This section reviews the basic considerations to keep in mind when designing your DMZ and configuring it in App Net Manager.

For example, if you have two web servers and a mail server on your corporate network. These servers must be accessed both by machines on the LAN and machines on the Internet/WAN, so you would like them to reside separately from your corporate network to ensure that outside machines do not use these servers to launch intrusion attacks.

Create a DMZ by setting up a private subnet on your LAN consisting of only these three servers. On your Corente Services Gateway, set up an Ethernet interface that also resides on this private subnet. Register at least one alias for the gateway’s WAN interface that can be used for one of the web servers.

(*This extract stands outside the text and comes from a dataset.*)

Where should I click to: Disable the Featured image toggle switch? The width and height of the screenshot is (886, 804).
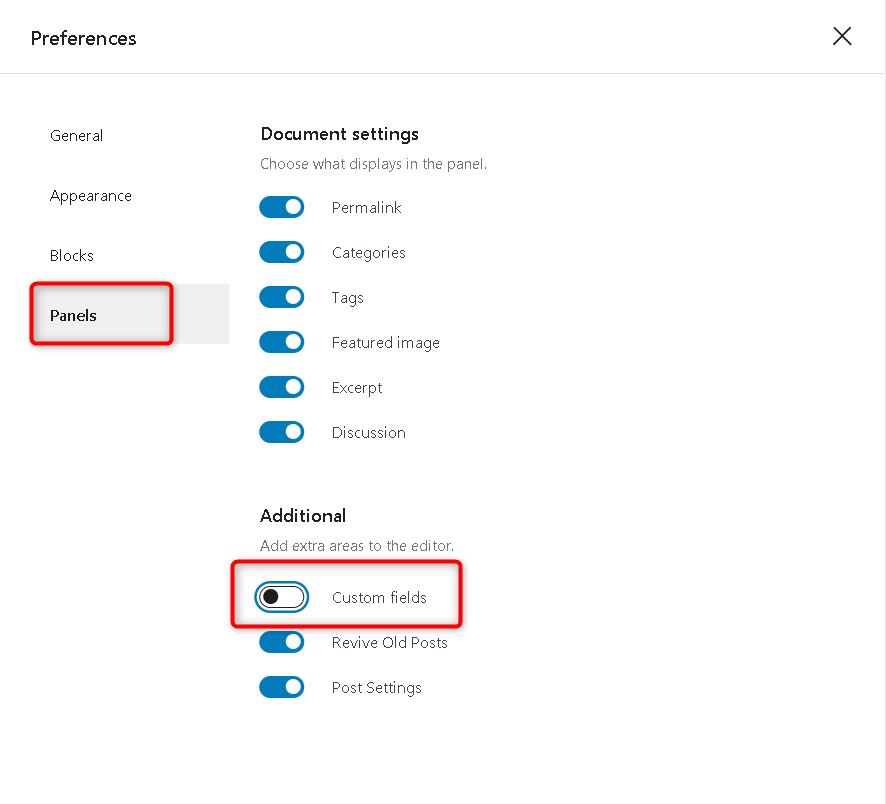pyautogui.click(x=282, y=342)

Configure a Default User Group – DMZ on your gateway in App Net Manager that includes the private subnet on which the mail server and web servers reside. For web traffic, register an HTTP application on the Applications tab for each web server Using the web server private IP addresses. For mail traffic, register two mail server applications on the Applications tab using the mail server’s private address. One application must allow POP traffic, and the other application must allows SMTP traffic.

To control access to the DMZ, edit your Firewall Policies and the DMZ to Internet Access and LAN to DMZ Access partners on the Partners tab of the gateway’s Location form.

If you would like to create a more definite set of permissions, this partner should have as many tubes as needed to access and control the DMZ servers. There should be at least three tubes: one for the first web server application, one for the second web server application, and one for the POP mail server application. You may also want to create a tube that allows the type of traffic needed to maintain and update all the DMZ servers from the LAN, using the Default User Group – DMZ and a Firewall Policy that allows only the type of traffic used to maintain and update the servers.